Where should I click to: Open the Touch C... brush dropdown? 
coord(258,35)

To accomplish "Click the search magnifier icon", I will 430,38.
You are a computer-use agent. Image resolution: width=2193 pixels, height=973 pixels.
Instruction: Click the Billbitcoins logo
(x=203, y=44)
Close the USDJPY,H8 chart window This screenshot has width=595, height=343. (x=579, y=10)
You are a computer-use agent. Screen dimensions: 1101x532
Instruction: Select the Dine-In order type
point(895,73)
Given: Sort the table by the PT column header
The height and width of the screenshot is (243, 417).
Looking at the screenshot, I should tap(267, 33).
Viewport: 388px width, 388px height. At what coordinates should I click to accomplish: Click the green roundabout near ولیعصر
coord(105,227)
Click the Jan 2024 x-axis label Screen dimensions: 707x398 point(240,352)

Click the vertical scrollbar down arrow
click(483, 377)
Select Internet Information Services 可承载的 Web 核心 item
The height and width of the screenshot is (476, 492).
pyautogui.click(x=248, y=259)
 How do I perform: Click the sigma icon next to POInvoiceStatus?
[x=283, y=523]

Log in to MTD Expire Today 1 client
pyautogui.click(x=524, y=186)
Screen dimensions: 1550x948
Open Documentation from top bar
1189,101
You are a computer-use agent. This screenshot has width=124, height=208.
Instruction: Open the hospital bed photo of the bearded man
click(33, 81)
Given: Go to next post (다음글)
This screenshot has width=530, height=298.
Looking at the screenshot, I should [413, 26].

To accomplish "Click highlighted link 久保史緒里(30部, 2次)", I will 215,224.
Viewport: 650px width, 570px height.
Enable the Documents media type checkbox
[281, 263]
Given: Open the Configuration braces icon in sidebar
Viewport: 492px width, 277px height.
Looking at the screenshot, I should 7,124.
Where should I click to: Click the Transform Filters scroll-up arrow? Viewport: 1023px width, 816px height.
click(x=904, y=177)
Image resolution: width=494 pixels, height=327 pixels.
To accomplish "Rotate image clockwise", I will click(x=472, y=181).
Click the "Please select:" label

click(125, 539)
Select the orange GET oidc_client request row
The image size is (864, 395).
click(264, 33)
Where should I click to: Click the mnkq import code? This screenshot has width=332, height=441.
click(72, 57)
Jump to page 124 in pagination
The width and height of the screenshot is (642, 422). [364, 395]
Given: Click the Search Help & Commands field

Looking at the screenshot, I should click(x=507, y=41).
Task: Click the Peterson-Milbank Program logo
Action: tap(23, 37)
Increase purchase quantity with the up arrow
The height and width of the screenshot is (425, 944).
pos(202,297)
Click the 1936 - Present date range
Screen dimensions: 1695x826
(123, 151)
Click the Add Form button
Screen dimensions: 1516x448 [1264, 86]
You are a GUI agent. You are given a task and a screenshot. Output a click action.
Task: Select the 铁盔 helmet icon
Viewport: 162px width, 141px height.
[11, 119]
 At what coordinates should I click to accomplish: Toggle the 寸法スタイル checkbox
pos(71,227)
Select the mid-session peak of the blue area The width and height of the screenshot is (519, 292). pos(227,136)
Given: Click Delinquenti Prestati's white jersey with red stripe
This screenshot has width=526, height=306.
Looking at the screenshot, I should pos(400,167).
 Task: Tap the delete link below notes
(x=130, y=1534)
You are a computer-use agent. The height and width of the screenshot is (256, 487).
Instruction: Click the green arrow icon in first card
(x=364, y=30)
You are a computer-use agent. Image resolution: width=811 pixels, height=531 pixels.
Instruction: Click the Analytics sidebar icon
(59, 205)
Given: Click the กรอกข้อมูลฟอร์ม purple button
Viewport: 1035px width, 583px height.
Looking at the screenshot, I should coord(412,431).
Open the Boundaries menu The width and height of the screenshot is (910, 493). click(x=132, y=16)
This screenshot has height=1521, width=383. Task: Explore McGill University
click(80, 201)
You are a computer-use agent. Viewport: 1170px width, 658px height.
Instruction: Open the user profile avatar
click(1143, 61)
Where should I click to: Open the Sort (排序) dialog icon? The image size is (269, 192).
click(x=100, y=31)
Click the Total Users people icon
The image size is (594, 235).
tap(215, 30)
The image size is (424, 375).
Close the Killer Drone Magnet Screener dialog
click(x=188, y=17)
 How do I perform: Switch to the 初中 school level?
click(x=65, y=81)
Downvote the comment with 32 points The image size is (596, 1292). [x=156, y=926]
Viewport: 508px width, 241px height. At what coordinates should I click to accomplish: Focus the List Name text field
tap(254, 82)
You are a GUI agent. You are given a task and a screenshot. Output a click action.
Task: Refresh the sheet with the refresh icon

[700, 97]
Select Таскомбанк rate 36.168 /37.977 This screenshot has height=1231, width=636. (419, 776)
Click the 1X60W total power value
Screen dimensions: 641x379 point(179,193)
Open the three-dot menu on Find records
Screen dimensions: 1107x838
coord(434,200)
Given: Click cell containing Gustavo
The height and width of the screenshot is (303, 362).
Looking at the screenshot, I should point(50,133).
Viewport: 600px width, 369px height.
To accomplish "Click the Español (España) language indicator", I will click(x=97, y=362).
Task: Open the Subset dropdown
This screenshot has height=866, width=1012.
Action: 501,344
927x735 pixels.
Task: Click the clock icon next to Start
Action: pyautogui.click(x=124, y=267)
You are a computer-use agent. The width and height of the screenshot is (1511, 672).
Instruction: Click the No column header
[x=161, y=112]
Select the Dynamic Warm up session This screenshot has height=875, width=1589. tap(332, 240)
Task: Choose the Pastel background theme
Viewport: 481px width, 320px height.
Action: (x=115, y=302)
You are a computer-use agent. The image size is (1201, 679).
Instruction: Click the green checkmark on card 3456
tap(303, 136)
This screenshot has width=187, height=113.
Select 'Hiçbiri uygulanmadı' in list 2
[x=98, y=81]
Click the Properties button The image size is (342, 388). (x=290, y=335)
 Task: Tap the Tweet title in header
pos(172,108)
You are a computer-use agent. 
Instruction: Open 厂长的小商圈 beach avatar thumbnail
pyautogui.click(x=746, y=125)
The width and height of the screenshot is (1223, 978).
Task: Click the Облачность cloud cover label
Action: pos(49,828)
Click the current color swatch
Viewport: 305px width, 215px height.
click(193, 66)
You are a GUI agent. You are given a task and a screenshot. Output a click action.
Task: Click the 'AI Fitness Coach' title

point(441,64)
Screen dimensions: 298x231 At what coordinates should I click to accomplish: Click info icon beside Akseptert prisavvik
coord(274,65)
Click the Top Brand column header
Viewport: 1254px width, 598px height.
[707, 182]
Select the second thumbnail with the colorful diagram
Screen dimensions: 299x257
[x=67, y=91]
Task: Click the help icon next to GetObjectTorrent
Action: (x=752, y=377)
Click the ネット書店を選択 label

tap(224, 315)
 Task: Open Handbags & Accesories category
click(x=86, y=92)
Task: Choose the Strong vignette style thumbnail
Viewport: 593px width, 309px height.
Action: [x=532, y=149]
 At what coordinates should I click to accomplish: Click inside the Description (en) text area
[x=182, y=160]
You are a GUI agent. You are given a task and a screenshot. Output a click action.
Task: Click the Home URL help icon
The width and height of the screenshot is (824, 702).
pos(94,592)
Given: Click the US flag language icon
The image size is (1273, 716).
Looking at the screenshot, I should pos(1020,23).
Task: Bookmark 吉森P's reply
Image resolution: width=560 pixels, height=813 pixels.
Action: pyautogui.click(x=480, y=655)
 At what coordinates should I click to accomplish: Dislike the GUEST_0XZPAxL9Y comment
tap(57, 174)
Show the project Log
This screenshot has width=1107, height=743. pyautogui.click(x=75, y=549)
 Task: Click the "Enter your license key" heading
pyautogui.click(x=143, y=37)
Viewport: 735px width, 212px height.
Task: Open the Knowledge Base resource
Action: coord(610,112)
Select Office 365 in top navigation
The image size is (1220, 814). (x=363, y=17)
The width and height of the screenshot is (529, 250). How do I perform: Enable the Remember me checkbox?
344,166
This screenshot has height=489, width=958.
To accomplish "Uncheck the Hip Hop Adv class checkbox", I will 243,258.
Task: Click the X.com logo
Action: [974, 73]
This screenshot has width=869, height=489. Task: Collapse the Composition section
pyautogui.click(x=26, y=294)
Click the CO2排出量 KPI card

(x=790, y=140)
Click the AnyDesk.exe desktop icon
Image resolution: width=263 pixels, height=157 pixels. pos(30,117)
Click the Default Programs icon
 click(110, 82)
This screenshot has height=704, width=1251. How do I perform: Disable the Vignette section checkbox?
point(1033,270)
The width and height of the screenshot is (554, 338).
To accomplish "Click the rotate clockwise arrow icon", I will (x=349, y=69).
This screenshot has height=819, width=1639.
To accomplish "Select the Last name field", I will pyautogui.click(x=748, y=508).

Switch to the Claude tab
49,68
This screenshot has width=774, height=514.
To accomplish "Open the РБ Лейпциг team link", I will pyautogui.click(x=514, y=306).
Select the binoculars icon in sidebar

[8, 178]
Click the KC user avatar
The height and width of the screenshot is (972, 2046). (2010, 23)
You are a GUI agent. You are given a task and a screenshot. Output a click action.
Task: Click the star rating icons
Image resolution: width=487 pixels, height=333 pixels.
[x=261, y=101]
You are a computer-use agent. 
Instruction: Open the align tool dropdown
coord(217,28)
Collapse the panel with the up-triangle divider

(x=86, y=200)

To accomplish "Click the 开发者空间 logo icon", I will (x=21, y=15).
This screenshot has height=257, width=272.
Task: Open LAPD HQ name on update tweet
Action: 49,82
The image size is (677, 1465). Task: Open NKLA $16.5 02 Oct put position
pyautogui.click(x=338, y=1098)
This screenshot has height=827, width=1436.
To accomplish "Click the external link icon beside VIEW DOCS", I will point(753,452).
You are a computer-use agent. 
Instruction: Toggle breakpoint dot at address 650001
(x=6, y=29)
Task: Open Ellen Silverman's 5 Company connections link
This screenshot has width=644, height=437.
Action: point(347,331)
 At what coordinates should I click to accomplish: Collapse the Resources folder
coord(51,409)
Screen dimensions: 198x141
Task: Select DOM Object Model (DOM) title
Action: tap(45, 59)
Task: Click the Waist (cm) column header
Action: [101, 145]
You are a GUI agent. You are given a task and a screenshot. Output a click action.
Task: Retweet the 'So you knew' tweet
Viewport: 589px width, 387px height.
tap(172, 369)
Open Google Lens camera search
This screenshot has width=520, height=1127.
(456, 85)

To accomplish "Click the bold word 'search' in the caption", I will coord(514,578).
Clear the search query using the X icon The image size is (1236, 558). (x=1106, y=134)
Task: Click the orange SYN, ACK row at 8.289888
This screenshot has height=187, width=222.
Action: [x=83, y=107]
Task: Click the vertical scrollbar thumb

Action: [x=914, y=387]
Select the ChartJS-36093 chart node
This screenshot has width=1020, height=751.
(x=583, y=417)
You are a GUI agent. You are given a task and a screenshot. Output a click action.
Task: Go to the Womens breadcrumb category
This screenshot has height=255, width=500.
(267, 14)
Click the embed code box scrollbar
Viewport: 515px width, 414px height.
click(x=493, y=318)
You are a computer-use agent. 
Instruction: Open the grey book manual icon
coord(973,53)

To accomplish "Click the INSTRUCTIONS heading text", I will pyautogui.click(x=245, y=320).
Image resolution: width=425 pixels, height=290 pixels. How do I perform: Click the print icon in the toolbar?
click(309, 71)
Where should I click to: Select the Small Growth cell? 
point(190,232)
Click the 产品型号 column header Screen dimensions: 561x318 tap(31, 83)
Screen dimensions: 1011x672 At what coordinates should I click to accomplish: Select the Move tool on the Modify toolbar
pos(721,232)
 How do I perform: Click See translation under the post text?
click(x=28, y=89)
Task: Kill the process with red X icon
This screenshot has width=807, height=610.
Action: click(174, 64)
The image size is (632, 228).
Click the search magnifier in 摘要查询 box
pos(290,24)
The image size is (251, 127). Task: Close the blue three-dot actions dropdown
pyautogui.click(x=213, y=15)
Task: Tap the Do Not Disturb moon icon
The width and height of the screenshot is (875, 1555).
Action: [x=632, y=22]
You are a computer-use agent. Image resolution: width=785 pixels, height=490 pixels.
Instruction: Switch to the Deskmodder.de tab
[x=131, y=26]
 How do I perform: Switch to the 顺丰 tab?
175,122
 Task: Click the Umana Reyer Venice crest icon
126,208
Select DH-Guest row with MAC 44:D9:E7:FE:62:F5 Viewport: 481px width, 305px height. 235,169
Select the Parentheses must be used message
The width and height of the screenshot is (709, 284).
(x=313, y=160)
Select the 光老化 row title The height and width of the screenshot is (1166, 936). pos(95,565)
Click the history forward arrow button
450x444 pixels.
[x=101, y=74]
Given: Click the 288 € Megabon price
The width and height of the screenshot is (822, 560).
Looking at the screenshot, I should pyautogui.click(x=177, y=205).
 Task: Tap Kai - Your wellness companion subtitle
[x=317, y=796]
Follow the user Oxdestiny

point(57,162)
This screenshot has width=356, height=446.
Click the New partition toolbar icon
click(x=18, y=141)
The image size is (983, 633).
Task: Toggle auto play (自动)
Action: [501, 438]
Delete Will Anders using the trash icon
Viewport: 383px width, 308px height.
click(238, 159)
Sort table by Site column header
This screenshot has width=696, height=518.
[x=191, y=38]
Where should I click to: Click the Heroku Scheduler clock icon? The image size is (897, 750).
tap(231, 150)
————
## [Problem to solve]
Repeat the items from the line with "Viewport: 600px width, 369px height." up to and including the line with "[x=182, y=160]", keeping every line identical to the original.

## [Correct output]
Viewport: 600px width, 369px height.
To accomplish "Click the Español (España) language indicator", I will click(x=97, y=362).
Task: Open the Subset dropdown
This screenshot has height=866, width=1012.
Action: 501,344
927x735 pixels.
Task: Click the clock icon next to Start
Action: pyautogui.click(x=124, y=267)
You are a computer-use agent. The width and height of the screenshot is (1511, 672).
Instruction: Click the No column header
[x=161, y=112]
Select the Dynamic Warm up session This screenshot has height=875, width=1589. tap(332, 240)
Task: Choose the Pastel background theme
Viewport: 481px width, 320px height.
Action: (x=115, y=302)
You are a computer-use agent. The image size is (1201, 679).
Instruction: Click the green checkmark on card 3456
tap(303, 136)
This screenshot has width=187, height=113.
Select 'Hiçbiri uygulanmadı' in list 2
[x=98, y=81]
Click the Properties button The image size is (342, 388). (x=290, y=335)
 Task: Tap the Tweet title in header
pos(172,108)
You are a computer-use agent. 
Instruction: Open 厂长的小商圈 beach avatar thumbnail
pyautogui.click(x=746, y=125)
The width and height of the screenshot is (1223, 978).
Task: Click the Облачность cloud cover label
Action: pos(49,828)
Click the current color swatch
Viewport: 305px width, 215px height.
click(193, 66)
You are a GUI agent. You are given a task and a screenshot. Output a click action.
Task: Click the 'AI Fitness Coach' title

point(441,64)
Screen dimensions: 298x231 At what coordinates should I click to accomplish: Click info icon beside Akseptert prisavvik
coord(274,65)
Click the Top Brand column header
Viewport: 1254px width, 598px height.
[707, 182]
Select the second thumbnail with the colorful diagram
Screen dimensions: 299x257
[x=67, y=91]
Task: Click the help icon next to GetObjectTorrent
Action: (x=752, y=377)
Click the ネット書店を選択 label

tap(224, 315)
 Task: Open Handbags & Accesories category
click(x=86, y=92)
Task: Choose the Strong vignette style thumbnail
Viewport: 593px width, 309px height.
Action: [x=532, y=149]
 At what coordinates should I click to accomplish: Click inside the Description (en) text area
[x=182, y=160]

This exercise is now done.